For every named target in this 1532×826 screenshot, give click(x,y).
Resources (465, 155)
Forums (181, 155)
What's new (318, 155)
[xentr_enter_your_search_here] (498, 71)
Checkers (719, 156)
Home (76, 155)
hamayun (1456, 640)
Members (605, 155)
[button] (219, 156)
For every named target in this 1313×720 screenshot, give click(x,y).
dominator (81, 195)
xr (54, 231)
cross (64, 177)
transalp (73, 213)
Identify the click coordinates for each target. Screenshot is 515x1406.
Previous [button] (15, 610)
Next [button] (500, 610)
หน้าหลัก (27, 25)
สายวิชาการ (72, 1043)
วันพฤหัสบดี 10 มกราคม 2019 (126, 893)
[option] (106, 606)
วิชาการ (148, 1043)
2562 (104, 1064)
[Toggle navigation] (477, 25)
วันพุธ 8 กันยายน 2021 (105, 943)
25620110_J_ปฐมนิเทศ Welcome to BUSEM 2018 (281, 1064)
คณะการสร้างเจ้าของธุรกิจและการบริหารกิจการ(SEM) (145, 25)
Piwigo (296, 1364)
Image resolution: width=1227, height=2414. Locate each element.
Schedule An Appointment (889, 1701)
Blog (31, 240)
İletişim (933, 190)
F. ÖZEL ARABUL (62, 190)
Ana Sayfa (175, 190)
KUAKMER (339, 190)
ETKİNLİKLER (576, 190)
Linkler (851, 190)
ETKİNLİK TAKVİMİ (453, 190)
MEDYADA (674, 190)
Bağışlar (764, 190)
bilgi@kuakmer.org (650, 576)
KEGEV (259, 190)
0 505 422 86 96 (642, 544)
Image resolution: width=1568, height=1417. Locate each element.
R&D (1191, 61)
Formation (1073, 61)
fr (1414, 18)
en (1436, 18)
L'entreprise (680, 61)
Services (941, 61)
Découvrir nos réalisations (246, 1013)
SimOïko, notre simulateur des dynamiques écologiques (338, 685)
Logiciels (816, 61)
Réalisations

● ● ● ●

▶ ÉNONCÉ
Réécris en liste JSON de chaînes toutes les lignes de la liste, depuis son début jusqu'à la ligne contenant "Piwigo (296, 1364)", celle-ci comprise. Mets une chaîne par ligne et omets les lignes vides.

▶ SOLUTION RÉDIGÉE
[
  "For every named target in this 1532×826 screenshot, give click(x,y).",
  "Resources (465, 155)",
  "Forums (181, 155)",
  "What's new (318, 155)",
  "[xentr_enter_your_search_here] (498, 71)",
  "Checkers (719, 156)",
  "Home (76, 155)",
  "hamayun (1456, 640)",
  "Members (605, 155)",
  "[button] (219, 156)",
  "For every named target in this 1313×720 screenshot, give click(x,y).",
  "dominator (81, 195)",
  "xr (54, 231)",
  "cross (64, 177)",
  "transalp (73, 213)",
  "Identify the click coordinates for each target. Screenshot is 515x1406.",
  "Previous [button] (15, 610)",
  "Next [button] (500, 610)",
  "หน้าหลัก (27, 25)",
  "สายวิชาการ (72, 1043)",
  "วันพฤหัสบดี 10 มกราคม 2019 (126, 893)",
  "[option] (106, 606)",
  "วิชาการ (148, 1043)",
  "2562 (104, 1064)",
  "[Toggle navigation] (477, 25)",
  "วันพุธ 8 กันยายน 2021 (105, 943)",
  "25620110_J_ปฐมนิเทศ Welcome to BUSEM 2018 (281, 1064)",
  "คณะการสร้างเจ้าของธุรกิจและการบริหารกิจการ(SEM) (145, 25)",
  "Piwigo (296, 1364)"
]